Gaussian integration, also known as Gaussian quadrature, is more accurate because it uses a weighted sum of function values at specific points, also known as quadrature points, to approximate the integral. This method is designed to minimize the error by carefully choosing the quadrature points and their corresponding weights.
Gaussian integration works by breaking down the integral into smaller intervals and approximating each interval using a weighted sum of function values at specific points. The weights and points are chosen in such a way that the approximation is as accurate as possible. These smaller approximations are then summed to get the overall integral approximation.

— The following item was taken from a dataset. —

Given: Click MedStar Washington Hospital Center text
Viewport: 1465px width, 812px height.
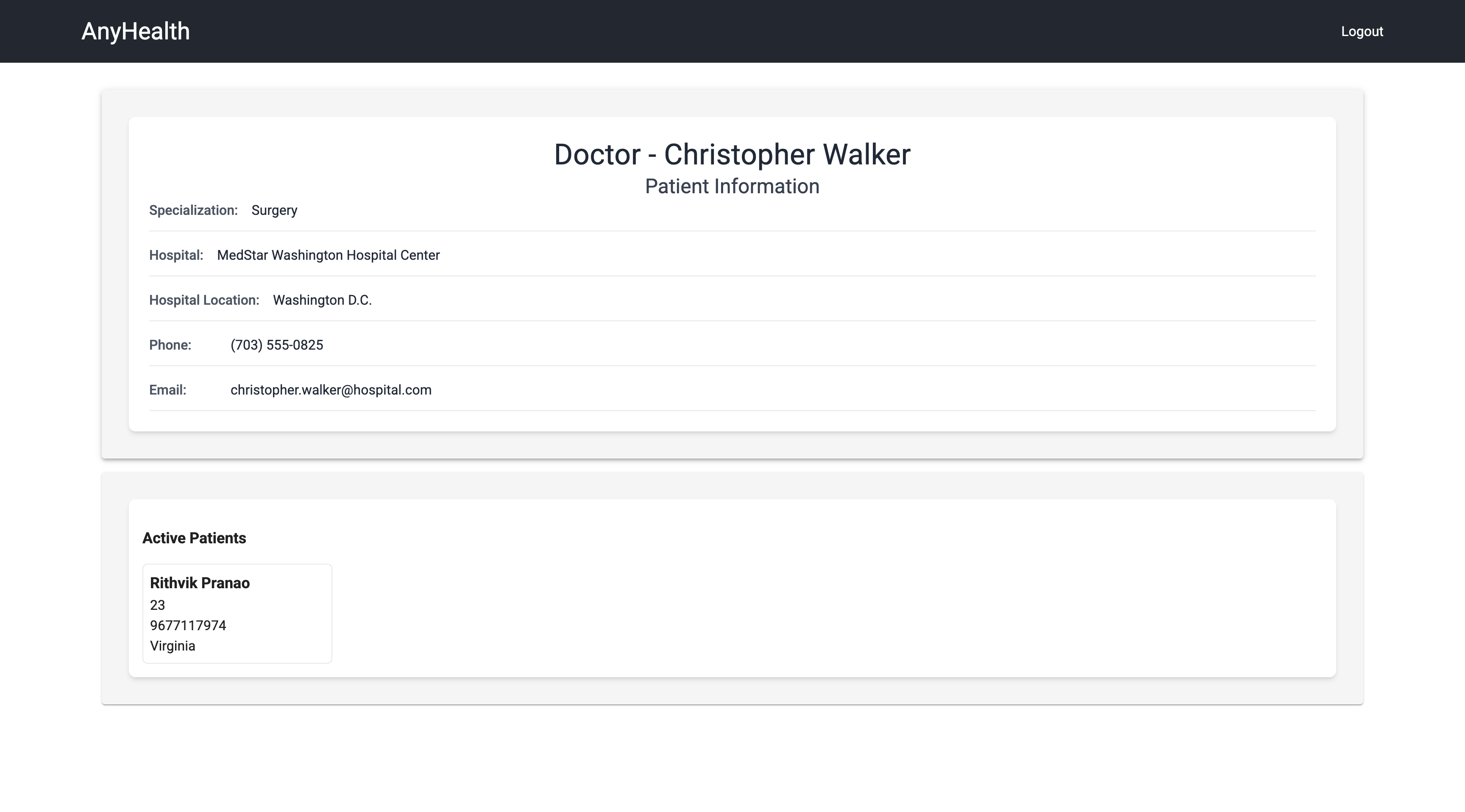Looking at the screenshot, I should 328,255.
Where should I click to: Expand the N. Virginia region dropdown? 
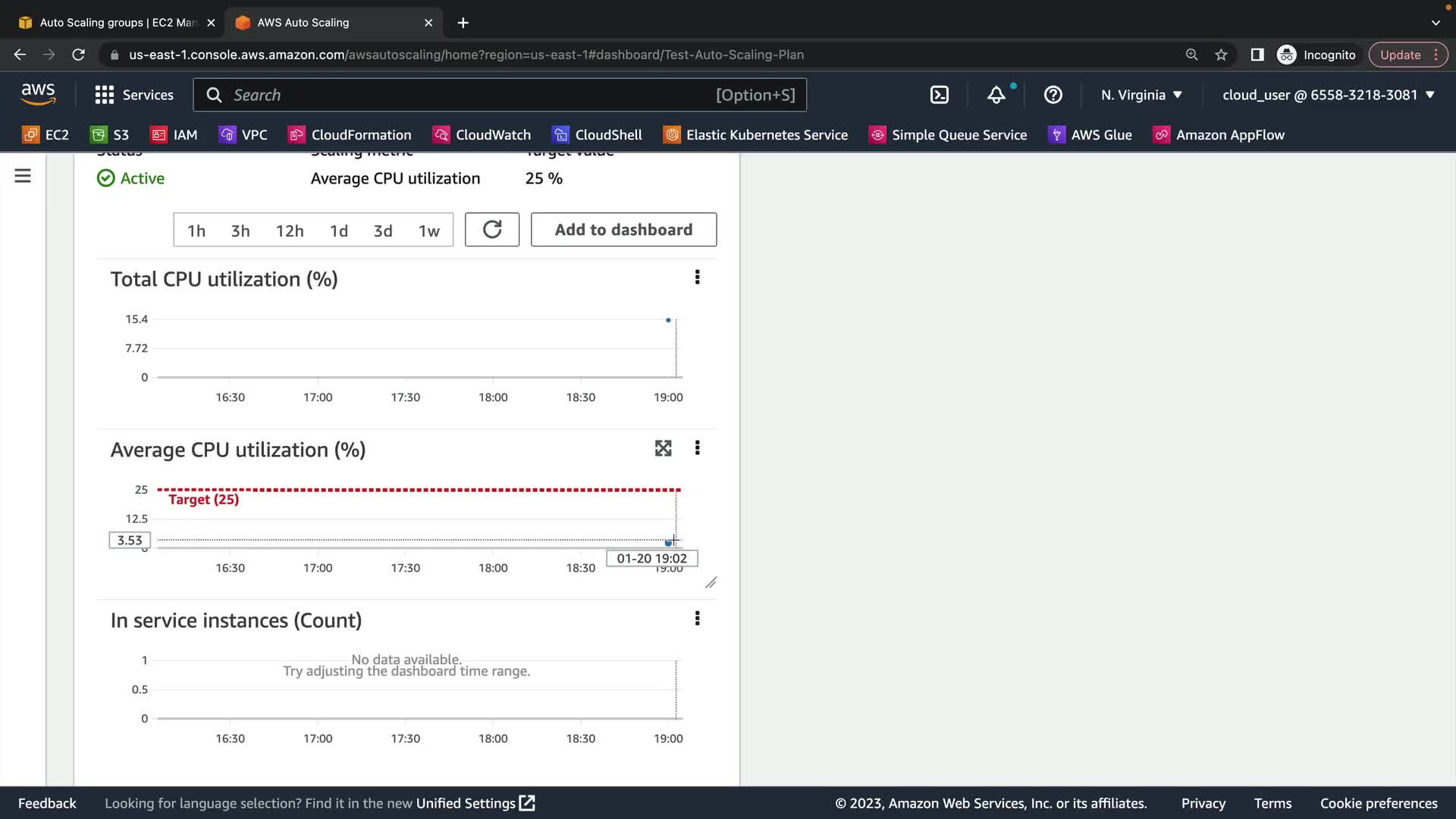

The main difference between Gaussian integration and other integration methods, such as the trapezoidal rule or Simpson's rule, is that Gaussian integration uses a weighted sum of function values at specific points, while the other methods use a weighted sum of function values at equally spaced points. This allows Gaussian integration to be more accurate for a wider range of functions.
No, Gaussian integration is not suitable for all types of functions. It is designed to work best for functions that are relatively smooth and can be well-approximated by polynomials. If the function has sharp peaks or discontinuities, other methods may be more suitable.
Yes, there is a limit to the number of quadrature points that can be used in Gaussian integration. The maximum number of points that can be used is equal to the degree of the polynomial that can be exactly integrated using those points. For example, with 3 quadrature points, a polynomial of degree 5 can be exactly integrated, but a polynomial of degree 6 cannot.